▶ TASK:
Only the lines from the one containing "Clear the plugin" to the end of the data are wanted; print them exactly as they appear.

*** DATA RECORDS ***

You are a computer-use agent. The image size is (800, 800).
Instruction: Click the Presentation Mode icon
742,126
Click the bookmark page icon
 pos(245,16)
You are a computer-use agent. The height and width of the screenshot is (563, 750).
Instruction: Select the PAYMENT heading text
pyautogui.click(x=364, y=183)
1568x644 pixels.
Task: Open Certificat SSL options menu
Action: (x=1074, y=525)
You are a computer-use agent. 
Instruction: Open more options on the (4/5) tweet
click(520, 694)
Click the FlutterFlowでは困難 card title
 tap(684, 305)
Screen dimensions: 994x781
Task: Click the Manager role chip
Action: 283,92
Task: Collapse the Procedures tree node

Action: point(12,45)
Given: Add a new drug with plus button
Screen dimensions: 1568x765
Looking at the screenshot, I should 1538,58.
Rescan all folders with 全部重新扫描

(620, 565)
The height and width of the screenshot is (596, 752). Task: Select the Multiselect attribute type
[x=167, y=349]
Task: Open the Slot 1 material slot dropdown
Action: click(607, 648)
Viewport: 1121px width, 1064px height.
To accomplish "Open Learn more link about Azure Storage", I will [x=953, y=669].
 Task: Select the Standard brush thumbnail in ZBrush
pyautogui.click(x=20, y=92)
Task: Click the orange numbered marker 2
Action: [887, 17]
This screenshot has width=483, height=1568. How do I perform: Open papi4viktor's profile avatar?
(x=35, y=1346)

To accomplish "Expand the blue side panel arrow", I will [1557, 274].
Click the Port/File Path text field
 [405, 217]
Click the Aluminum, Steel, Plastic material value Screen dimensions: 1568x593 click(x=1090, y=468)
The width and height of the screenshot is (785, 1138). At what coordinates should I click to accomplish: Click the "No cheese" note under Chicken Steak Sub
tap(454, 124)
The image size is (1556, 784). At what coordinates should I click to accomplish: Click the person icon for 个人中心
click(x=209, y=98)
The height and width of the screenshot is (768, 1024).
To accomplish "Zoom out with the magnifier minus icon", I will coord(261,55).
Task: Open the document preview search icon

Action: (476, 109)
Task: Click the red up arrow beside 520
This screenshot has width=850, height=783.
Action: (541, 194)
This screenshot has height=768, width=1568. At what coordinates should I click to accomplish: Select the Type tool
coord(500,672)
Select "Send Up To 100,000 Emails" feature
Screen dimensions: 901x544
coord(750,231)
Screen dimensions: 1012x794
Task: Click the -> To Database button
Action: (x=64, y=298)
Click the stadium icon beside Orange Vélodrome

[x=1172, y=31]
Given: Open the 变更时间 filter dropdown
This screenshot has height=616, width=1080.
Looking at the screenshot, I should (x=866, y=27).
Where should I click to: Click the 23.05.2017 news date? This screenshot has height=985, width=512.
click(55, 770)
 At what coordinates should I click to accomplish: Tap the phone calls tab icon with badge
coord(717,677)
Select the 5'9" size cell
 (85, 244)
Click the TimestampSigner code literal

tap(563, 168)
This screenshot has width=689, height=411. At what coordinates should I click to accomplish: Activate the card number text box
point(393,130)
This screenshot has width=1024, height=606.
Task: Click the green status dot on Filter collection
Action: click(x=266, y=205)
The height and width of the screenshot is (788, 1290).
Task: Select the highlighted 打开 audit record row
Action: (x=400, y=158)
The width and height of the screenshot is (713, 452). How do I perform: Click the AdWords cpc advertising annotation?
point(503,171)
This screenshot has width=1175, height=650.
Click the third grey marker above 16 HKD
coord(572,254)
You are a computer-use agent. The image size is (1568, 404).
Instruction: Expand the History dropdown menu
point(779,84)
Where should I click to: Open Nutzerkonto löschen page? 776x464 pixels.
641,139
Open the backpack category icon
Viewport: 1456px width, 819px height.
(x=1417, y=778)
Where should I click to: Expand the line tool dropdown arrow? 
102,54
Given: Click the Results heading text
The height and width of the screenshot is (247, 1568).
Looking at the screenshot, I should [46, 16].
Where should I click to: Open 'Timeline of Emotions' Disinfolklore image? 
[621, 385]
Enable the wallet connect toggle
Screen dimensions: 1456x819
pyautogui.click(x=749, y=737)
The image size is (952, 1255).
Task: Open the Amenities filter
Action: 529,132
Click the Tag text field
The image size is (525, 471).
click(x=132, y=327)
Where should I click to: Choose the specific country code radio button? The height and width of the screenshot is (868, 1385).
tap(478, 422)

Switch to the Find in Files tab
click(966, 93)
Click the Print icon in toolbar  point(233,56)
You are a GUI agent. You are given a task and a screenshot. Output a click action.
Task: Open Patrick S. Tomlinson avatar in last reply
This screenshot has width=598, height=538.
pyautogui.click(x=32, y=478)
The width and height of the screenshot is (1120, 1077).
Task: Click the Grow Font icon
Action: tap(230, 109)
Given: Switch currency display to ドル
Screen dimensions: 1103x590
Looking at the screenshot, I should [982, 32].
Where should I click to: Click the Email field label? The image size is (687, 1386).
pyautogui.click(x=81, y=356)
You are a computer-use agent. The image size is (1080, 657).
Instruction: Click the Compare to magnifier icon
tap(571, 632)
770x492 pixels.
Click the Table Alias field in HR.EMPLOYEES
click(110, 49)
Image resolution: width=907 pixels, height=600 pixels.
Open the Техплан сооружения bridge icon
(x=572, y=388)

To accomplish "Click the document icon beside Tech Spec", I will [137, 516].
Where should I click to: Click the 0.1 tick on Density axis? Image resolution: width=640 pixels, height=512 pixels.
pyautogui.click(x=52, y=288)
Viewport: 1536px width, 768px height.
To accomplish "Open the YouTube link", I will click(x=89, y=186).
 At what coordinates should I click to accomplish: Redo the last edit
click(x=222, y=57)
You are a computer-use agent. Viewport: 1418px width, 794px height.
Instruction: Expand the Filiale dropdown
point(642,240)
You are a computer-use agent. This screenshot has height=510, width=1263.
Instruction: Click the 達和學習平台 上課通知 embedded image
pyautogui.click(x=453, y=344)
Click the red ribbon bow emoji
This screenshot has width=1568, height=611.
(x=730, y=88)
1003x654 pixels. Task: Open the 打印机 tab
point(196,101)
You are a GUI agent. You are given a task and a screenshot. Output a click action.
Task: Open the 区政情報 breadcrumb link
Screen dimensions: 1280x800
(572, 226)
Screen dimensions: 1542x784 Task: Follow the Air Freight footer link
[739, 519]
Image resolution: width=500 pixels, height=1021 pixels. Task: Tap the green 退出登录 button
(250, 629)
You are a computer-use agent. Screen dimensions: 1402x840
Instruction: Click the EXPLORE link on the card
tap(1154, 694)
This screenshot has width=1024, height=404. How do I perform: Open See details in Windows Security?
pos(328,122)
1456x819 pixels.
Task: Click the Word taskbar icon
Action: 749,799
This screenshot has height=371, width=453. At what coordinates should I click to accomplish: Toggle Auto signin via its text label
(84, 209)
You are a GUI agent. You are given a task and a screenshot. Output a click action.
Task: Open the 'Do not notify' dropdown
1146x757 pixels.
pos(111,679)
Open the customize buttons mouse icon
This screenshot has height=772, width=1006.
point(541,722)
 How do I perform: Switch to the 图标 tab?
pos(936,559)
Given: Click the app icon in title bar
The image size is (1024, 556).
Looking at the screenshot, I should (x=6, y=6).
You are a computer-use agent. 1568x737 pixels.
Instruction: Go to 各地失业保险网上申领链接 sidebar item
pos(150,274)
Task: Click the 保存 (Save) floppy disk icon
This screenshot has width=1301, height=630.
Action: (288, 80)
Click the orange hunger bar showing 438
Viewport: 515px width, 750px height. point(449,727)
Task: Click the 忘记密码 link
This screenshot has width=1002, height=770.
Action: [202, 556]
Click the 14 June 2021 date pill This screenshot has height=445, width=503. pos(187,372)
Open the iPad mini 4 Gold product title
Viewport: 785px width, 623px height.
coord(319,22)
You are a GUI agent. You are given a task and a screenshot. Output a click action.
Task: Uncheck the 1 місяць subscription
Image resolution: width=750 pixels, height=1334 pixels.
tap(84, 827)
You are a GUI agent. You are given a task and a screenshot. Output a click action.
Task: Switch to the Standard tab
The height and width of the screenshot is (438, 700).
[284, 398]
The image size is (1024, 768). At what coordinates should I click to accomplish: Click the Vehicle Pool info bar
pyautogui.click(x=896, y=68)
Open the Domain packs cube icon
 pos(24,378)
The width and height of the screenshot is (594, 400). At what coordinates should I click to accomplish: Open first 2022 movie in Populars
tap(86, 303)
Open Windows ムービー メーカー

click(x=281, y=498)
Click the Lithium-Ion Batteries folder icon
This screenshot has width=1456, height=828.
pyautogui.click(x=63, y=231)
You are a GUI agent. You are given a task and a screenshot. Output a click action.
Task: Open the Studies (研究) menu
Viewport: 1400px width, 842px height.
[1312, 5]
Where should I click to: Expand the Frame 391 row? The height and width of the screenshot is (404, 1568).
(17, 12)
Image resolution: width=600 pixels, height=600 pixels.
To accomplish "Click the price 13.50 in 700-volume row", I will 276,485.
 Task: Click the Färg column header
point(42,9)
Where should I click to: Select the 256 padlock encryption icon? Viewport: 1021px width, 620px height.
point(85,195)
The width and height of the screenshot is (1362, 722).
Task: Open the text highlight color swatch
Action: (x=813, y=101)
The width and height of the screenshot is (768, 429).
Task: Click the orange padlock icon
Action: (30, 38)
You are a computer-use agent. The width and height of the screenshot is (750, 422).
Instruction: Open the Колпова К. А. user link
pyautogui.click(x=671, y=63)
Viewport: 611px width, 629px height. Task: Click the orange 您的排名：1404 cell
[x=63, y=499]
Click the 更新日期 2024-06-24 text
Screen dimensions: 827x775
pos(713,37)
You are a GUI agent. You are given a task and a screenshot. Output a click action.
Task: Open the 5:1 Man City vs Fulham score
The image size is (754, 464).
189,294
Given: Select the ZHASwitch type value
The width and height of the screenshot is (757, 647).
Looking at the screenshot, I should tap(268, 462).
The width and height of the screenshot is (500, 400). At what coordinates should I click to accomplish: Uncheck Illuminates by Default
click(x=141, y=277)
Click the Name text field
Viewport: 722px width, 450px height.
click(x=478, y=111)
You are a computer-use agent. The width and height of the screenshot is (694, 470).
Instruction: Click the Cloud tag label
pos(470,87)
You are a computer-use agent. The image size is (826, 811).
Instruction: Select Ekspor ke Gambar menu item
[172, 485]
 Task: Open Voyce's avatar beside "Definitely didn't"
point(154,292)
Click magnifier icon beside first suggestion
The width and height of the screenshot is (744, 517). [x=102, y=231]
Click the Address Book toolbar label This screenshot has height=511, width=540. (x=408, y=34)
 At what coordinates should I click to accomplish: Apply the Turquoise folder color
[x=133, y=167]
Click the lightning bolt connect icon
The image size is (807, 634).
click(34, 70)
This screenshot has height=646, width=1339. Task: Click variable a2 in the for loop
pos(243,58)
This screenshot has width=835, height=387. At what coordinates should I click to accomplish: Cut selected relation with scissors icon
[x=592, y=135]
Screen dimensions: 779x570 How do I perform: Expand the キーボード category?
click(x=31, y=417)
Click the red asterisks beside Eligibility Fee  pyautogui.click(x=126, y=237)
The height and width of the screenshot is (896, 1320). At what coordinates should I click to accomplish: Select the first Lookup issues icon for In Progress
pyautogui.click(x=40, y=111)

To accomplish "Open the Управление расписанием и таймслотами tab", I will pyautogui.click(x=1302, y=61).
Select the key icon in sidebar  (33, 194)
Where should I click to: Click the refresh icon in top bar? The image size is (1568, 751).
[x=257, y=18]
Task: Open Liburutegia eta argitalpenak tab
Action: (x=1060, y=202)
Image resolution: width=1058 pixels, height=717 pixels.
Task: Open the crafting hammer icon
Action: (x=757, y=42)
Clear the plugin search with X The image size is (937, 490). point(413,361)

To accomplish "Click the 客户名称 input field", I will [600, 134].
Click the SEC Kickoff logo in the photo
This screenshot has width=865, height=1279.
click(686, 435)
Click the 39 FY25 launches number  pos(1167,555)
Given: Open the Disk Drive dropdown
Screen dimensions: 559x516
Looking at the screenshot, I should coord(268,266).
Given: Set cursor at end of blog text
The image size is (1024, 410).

*** End of DATA RECORDS ***

▶ ANSWER TO THE PROBLEM:
Clear the plugin search with X The image size is (937, 490). point(413,361)

To accomplish "Click the 客户名称 input field", I will [600, 134].
Click the SEC Kickoff logo in the photo
This screenshot has width=865, height=1279.
click(686, 435)
Click the 39 FY25 launches number  pos(1167,555)
Given: Open the Disk Drive dropdown
Screen dimensions: 559x516
Looking at the screenshot, I should coord(268,266).
Given: Set cursor at end of blog text
The image size is (1024, 410).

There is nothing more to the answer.